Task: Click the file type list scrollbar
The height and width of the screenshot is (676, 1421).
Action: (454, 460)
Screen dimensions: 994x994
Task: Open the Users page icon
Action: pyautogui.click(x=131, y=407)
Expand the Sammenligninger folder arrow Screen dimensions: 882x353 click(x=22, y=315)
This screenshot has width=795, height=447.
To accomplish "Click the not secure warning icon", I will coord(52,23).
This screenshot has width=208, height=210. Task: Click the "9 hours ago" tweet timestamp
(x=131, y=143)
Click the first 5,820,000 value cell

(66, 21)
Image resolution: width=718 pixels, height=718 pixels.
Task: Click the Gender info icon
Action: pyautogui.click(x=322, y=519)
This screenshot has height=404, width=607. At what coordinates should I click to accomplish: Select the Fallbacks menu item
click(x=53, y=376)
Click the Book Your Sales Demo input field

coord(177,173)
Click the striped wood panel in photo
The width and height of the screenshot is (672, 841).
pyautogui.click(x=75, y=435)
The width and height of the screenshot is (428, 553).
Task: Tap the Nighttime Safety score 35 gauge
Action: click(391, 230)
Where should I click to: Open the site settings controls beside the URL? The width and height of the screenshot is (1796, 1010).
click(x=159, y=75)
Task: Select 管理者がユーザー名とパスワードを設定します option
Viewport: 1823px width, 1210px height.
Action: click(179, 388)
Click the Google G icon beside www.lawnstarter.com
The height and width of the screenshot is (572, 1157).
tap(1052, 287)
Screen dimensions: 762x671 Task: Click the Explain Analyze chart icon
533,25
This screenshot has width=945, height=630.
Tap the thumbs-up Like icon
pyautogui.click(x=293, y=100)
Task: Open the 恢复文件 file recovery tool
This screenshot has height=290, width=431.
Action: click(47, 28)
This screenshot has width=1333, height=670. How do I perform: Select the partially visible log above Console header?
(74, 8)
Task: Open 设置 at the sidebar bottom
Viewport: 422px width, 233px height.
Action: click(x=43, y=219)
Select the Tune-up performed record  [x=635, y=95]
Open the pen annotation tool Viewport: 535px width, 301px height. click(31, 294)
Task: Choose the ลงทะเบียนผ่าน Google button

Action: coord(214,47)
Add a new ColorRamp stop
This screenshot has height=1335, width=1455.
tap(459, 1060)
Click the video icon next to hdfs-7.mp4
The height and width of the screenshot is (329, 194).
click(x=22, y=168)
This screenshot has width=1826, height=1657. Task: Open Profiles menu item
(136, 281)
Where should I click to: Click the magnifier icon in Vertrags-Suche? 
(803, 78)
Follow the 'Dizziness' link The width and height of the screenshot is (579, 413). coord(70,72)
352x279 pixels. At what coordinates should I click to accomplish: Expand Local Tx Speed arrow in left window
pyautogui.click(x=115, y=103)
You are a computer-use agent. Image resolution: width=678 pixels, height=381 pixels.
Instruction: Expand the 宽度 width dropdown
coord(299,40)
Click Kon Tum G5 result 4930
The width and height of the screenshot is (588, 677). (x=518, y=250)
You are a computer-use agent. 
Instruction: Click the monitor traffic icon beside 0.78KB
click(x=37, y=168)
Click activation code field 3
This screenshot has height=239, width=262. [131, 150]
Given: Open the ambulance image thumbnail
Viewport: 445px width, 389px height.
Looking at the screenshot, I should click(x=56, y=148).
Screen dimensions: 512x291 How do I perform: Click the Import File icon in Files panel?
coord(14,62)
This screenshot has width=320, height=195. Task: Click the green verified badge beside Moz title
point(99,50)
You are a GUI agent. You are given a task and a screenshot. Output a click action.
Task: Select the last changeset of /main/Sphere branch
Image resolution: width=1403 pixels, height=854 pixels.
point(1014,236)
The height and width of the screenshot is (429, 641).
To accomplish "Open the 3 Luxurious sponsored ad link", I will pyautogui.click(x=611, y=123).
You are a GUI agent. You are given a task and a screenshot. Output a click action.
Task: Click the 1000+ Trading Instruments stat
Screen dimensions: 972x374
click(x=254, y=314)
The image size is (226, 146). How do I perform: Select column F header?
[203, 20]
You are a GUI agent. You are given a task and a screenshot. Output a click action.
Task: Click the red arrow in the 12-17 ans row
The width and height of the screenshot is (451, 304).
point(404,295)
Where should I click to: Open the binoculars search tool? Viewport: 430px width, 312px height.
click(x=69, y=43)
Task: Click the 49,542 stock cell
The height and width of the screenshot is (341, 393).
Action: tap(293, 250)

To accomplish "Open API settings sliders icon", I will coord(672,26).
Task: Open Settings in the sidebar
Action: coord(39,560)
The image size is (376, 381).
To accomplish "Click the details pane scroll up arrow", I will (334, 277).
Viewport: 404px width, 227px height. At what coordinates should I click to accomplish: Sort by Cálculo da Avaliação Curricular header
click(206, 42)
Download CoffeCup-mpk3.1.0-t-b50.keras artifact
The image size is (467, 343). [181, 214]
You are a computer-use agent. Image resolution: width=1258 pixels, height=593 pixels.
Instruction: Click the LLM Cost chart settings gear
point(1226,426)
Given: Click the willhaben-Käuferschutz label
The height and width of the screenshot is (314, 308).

========

GIVEN PROBLEM: Can you lay out every line of the rows above as a JSON list of strings, one string per line and with blank lines left out?

RESULT OF THE TASK:
[
  "Task: Click the file type list scrollbar",
  "The height and width of the screenshot is (676, 1421).",
  "Action: (454, 460)",
  "Screen dimensions: 994x994",
  "Task: Open the Users page icon",
  "Action: pyautogui.click(x=131, y=407)",
  "Expand the Sammenligninger folder arrow Screen dimensions: 882x353 click(x=22, y=315)",
  "This screenshot has width=795, height=447.",
  "To accomplish \"Click the not secure warning icon\", I will coord(52,23).",
  "This screenshot has width=208, height=210. Task: Click the \"9 hours ago\" tweet timestamp",
  "(x=131, y=143)",
  "Click the first 5,820,000 value cell",
  "(66, 21)",
  "Image resolution: width=718 pixels, height=718 pixels.",
  "Task: Click the Gender info icon",
  "Action: pyautogui.click(x=322, y=519)",
  "This screenshot has height=404, width=607. At what coordinates should I click to accomplish: Select the Fallbacks menu item",
  "click(x=53, y=376)",
  "Click the Book Your Sales Demo input field",
  "coord(177,173)",
  "Click the striped wood panel in photo",
  "The width and height of the screenshot is (672, 841).",
  "pyautogui.click(x=75, y=435)",
  "The width and height of the screenshot is (428, 553).",
  "Task: Tap the Nighttime Safety score 35 gauge",
  "Action: click(391, 230)",
  "Where should I click to: Open the site settings controls beside the URL? The width and height of the screenshot is (1796, 1010).",
  "click(x=159, y=75)",
  "Task: Select 管理者がユーザー名とパスワードを設定します option",
  "Viewport: 1823px width, 1210px height.",
  "Action: click(179, 388)",
  "Click the Google G icon beside www.lawnstarter.com",
  "The height and width of the screenshot is (572, 1157).",
  "tap(1052, 287)",
  "Screen dimensions: 762x671 Task: Click the Explain Analyze chart icon",
  "533,25",
  "This screenshot has width=945, height=630.",
  "Tap the thumbs-up Like icon",
  "pyautogui.click(x=293, y=100)",
  "Task: Open the 恢复文件 file recovery tool",
  "This screenshot has height=290, width=431.",
  "Action: click(47, 28)",
  "This screenshot has width=1333, height=670. How do I perform: Select the partially visible log above Console header?",
  "(74, 8)",
  "Task: Open 设置 at the sidebar bottom",
  "Viewport: 422px width, 233px height.",
  "Action: click(x=43, y=219)",
  "Select the Tune-up performed record  [x=635, y=95]",
  "Open the pen annotation tool Viewport: 535px width, 301px height. click(31, 294)",
  "Task: Choose the ลงทะเบียนผ่าน Google button",
  "Action: coord(214,47)",
  "Add a new ColorRamp stop",
  "This screenshot has height=1335, width=1455.",
  "tap(459, 1060)",
  "Click the video icon next to hdfs-7.mp4",
  "The height and width of the screenshot is (329, 194).",
  "click(x=22, y=168)",
  "This screenshot has width=1826, height=1657. Task: Open Profiles menu item",
  "(136, 281)",
  "Where should I click to: Click the magnifier icon in Vertrags-Suche? ",
  "(803, 78)",
  "Follow the 'Dizziness' link The width and height of the screenshot is (579, 413). coord(70,72)",
  "352x279 pixels. At what coordinates should I click to accomplish: Expand Local Tx Speed arrow in left window",
  "pyautogui.click(x=115, y=103)",
  "You are a computer-use agent. Image resolution: width=678 pixels, height=381 pixels.",
  "Instruction: Expand the 宽度 width dropdown",
  "coord(299,40)",
  "Click Kon Tum G5 result 4930",
  "The width and height of the screenshot is (588, 677). (x=518, y=250)",
  "You are a computer-use agent. ",
  "Instruction: Click the monitor traffic icon beside 0.78KB",
  "click(x=37, y=168)",
  "Click activation code field 3",
  "This screenshot has height=239, width=262. [131, 150]",
  "Given: Open the ambulance image thumbnail",
  "Viewport: 445px width, 389px height.",
  "Looking at the screenshot, I should click(x=56, y=148).",
  "Screen dimensions: 512x291 How do I perform: Click the Import File icon in Files panel?",
  "coord(14,62)",
  "This screenshot has width=320, height=195. Task: Click the green verified badge beside Moz title",
  "point(99,50)",
  "You are a GUI agent. You are given a task and a screenshot. Output a click action.",
  "Task: Select the last changeset of /main/Sphere branch",
  "Image resolution: width=1403 pixels, height=854 pixels.",
  "point(1014,236)",
  "The height and width of the screenshot is (429, 641).",
  "To accomplish \"Open the 3 Luxurious sponsored ad link\", I will pyautogui.click(x=611, y=123).",
  "You are a GUI agent. You are given a task and a screenshot. Output a click action.",
  "Task: Click the 1000+ Trading Instruments stat",
  "Screen dimensions: 972x374",
  "click(x=254, y=314)",
  "The image size is (226, 146). How do I perform: Select column F header?",
  "[203, 20]",
  "You are a GUI agent. You are given a task and a screenshot. Output a click action.",
  "Task: Click the red arrow in the 12-17 ans row",
  "The width and height of the screenshot is (451, 304).",
  "point(404,295)",
  "Where should I click to: Open the binoculars search tool? Viewport: 430px width, 312px height.",
  "click(x=69, y=43)",
  "Task: Click the 49,542 stock cell",
  "The height and width of the screenshot is (341, 393).",
  "Action: tap(293, 250)",
  "To accomplish \"Open API settings sliders icon\", I will coord(672,26).",
  "Task: Open Settings in the sidebar",
  "Action: coord(39,560)",
  "The image size is (376, 381).",
  "To accomplish \"Click the details pane scroll up arrow\", I will (334, 277).",
  "Viewport: 404px width, 227px height. At what coordinates should I click to accomplish: Sort by Cálculo da Avaliação Curricular header",
  "click(206, 42)",
  "Download CoffeCup-mpk3.1.0-t-b50.keras artifact",
  "The image size is (467, 343). [181, 214]",
  "You are a computer-use agent. Image resolution: width=1258 pixels, height=593 pixels.",
  "Instruction: Click the LLM Cost chart settings gear",
  "point(1226,426)",
  "Given: Click the willhaben-Käuferschutz label",
  "The height and width of the screenshot is (314, 308)."
]